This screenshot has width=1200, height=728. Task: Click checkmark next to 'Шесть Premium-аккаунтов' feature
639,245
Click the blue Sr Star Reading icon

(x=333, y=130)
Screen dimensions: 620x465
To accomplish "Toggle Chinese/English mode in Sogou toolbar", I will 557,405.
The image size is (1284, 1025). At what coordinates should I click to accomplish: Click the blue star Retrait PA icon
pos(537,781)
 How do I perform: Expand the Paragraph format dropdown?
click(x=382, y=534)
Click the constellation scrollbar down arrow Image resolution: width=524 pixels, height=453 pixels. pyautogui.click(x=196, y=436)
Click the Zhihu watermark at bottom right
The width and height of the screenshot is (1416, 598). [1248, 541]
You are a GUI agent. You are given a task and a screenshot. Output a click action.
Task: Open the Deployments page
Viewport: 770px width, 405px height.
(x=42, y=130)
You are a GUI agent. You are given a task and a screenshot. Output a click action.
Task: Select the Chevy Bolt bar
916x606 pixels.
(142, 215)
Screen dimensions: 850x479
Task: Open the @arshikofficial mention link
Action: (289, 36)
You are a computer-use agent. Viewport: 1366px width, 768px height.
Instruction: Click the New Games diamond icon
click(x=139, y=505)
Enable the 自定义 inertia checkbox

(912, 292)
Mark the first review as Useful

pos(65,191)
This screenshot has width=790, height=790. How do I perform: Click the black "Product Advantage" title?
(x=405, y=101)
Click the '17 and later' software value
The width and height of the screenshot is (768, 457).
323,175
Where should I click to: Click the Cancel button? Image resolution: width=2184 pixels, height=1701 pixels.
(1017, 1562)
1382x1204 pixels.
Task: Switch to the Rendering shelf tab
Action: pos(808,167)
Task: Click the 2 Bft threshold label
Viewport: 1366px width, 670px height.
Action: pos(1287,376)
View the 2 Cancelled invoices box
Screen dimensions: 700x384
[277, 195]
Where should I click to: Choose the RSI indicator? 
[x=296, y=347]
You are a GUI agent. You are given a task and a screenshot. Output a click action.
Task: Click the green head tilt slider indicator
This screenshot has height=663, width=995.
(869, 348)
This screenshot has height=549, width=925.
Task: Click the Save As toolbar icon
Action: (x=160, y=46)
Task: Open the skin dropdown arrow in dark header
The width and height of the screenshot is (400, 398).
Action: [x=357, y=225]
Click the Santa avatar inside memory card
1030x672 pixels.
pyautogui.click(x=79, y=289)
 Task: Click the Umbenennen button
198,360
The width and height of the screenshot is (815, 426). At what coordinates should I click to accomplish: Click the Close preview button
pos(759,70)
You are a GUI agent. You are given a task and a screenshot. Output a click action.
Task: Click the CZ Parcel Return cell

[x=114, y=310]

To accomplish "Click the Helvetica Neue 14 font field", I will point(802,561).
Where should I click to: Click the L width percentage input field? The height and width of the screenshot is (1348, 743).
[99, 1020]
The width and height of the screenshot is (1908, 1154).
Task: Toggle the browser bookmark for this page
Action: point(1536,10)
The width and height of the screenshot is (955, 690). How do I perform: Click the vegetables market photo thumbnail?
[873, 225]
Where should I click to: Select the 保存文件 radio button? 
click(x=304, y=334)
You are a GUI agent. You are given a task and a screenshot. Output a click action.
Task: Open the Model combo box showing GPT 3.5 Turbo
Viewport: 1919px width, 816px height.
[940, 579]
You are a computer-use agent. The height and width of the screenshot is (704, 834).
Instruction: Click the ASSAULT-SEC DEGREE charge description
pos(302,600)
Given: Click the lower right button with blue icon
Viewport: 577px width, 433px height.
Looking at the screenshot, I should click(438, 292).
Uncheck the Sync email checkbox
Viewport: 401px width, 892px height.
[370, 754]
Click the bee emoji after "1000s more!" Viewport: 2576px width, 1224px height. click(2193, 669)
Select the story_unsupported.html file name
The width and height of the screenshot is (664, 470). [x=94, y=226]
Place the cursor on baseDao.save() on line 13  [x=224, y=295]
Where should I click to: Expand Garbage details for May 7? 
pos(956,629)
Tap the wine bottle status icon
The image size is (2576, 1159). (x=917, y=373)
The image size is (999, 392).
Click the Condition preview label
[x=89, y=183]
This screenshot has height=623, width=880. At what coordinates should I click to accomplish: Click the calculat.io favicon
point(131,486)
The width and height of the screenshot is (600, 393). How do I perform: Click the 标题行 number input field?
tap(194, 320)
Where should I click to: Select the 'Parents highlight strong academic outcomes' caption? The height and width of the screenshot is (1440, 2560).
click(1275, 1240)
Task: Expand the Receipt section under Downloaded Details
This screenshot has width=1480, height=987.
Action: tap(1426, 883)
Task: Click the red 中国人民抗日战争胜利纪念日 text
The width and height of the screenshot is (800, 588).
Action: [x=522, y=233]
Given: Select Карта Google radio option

▸ Brief: Include the first line, the line containing "Task: Open the Deployments page", and every line between them, copied exactly from the material above; output no other line.

▸ Reply:
This screenshot has width=1200, height=728. Task: Click checkmark next to 'Шесть Premium-аккаунтов' feature
639,245
Click the blue Sr Star Reading icon

(x=333, y=130)
Screen dimensions: 620x465
To accomplish "Toggle Chinese/English mode in Sogou toolbar", I will 557,405.
The image size is (1284, 1025). At what coordinates should I click to accomplish: Click the blue star Retrait PA icon
pos(537,781)
 How do I perform: Expand the Paragraph format dropdown?
click(x=382, y=534)
Click the constellation scrollbar down arrow Image resolution: width=524 pixels, height=453 pixels. pyautogui.click(x=196, y=436)
Click the Zhihu watermark at bottom right
The width and height of the screenshot is (1416, 598). [1248, 541]
You are a GUI agent. You are given a task and a screenshot. Output a click action.
Task: Open the Deployments page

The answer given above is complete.